Bengaluru: With the rapid evolution of cyber threats outpacing formal curriculum there is a shortage of skilled workforce in the cyber security domain. As October, observed as Cybersecurity Awareness month, winds down, experts stress on the urgent need for education on digital safety.

“Recent studies estimate a demand for nearly one million cyber security professionals, while the current supply meets only about half of this need,” Sundar Balasubramanian, Managing Director, Check Point Software Technologies, India & South Asia, told DH.

According to him, this shortfall is also driven by insufficient practical and compliance-oriented skill development in traditional IT programs, and expanding business demands in areas such as cloud, AI, and DevSecOps.

According to Check Point’s Threat Intelligence Report, Indian enterprises face an average of 3,233 cyberattacks per week. This number exceeds the global average of 2,002 attacks per organisation over the past six months.

“The most targeted sectors are Education with 7,095 attacks per week, Government with 5,140, and Consumer Goods and Services with 3,889. Attackers, including state sponsored groups and professional hackers, are increasingly leveraging AI to automate and scale operations, resulting in more sophisticated and harder to detect threats,” he said.

Ransomware has evolved from simple data encryption to multi-layer extortion, where attackers steal sensitive data and tailor ransom demands, often linked to cyber insurance coverage.

Cloud environments are increasingly at risk due to misconfigurations and insecure APIs (application programming interface).

“The expansion of attacks into Tier 2 and Tier 3 cities highlights the broadening threat landscape. State sponsored advanced persistent threats such as APT36 are using cloud platforms for espionage against strategic sectors. Looking ahead, the misuse of AI is expected to amplify social engineering, phishing, and deepfake driven attacks, while emerging technologies such as quantum computing may redefine future threats,” he said.

He added that to address these challenges, organisations must adopt AI powered defence tools, advanced Security Operations Centres, and Zero Trust frameworks for real time, prevention-first security.

“Cyber threats such as phishing, malware links, and data breaches have been evolving, and the numbers of cyber-attacks are exponentially increasing. A mobile user is unaware of how exposed and at risk their personal information and communications are. It is essential that we become more cyber-aware and use precautionary measures to safeguard our digital lives,” said Srinivas L, Joint MD and Joint CEO for 63SATS Cybertech.

Cybersecurity in 2026

Research firm Forrester in its latest Cyber Security & Risk Predictions 2026 report explored five predictions for cybersecurity, risk and privacy in 2026. Its five key predictions include that an agentic AI deployment will cause a public breach and lead to employee dismissals; and quantum security spending will exceed 5 per cent of the overall IT security budget.

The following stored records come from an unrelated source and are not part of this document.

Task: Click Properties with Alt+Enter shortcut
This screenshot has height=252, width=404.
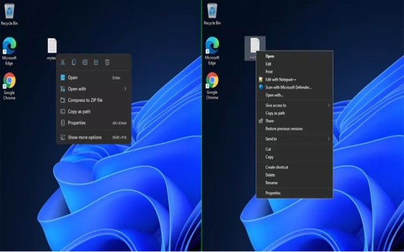Action: [x=94, y=123]
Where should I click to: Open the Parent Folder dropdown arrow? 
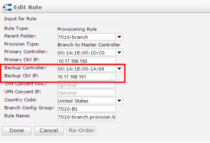point(119,37)
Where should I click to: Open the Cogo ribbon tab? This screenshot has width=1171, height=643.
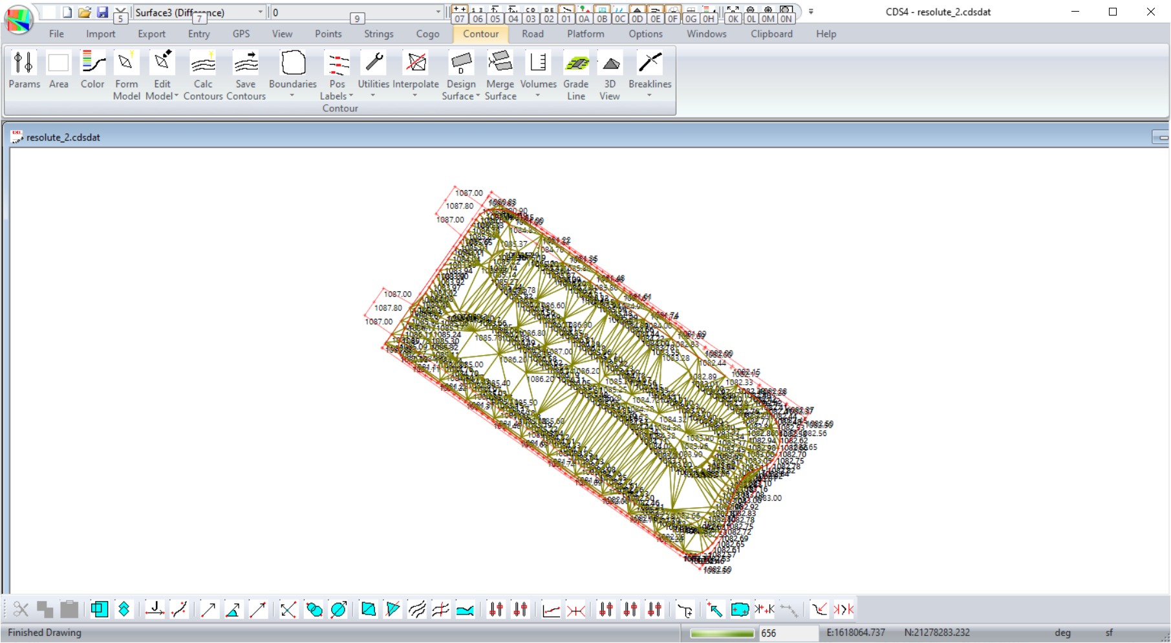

Balasubramanian of Check Point Software Technologies said, “As we look towards 2026, Indian businesses are expected to face rapidly evolving cyber threats driven by generative AI and autonomous attack tools. AI-powered phishing, deepfake impersonation, and synthetic cyberattacks targeting both text and multimedia will become more widespread and harder to detect, putting executive communications, financial transactions, and customer data at risk.”

The rise of ransomware-as-a-service and machine-driven social engineering will enable cybercriminals of varying technical skill to carry out highly targeted campaigns, increasing breach likelihood across sectors.

“Critical infrastructure, especially in power, energy, and financial services, will become key targets as digital transformation accelerates. This will drive stricter cyber security regulations and mandatory audits starting January 2026. Emerging attack vectors will include prompt injection and model hijacking in generative AI systems, large-scale supply chain attacks, and malware leveraging autonomous agents that adapt in real time to bypass defences,” he explained.

He further noted that organisations must adopt AI-driven monitoring and response platforms, invest in employee awareness around deepfake threats, enforce regular vulnerability assessments, and build robust incident response plans.

Growing demand for talent

The need for cybersecurity talent is rising rapidly across BFSI, retail, healthcare and manufacturing. Kapil Joshi, CEO, Quess IT Staffing, Quess Corp said financial institutions are investing heavily in secure credit systems, fraud detection and digital payment infrastructure. In healthcare, the growing use of telemedicine and patient-data platforms has increased the urgency for privacy and compliance.

Retail organisations are also strengthening their defences for e-commerce platforms where each transaction generates sensitive information. According to the Quess GCC Report, cybersecurity continues to record steady momentum as organisations deepen investments in AI-led risk controls and compliance visibility.

“The report also notes an 18 per cent skill gap in this area, making it one of the most talent-constrained domains across digital functions. BFSI has seen a sharp rise in digital hiring, much of it focused on risk and compliance automation as institutions modernise their systems to align with tighter regulatory oversight and data-governance standards. Tier-2 cities such as Kochi, Coimbatore and Indore have recorded a quarterly growth of 5-9 per cent in areas like cloud security testing and AI incident response, indicating that talent is spreading beyond metros and into new delivery hubs,” Joshi said.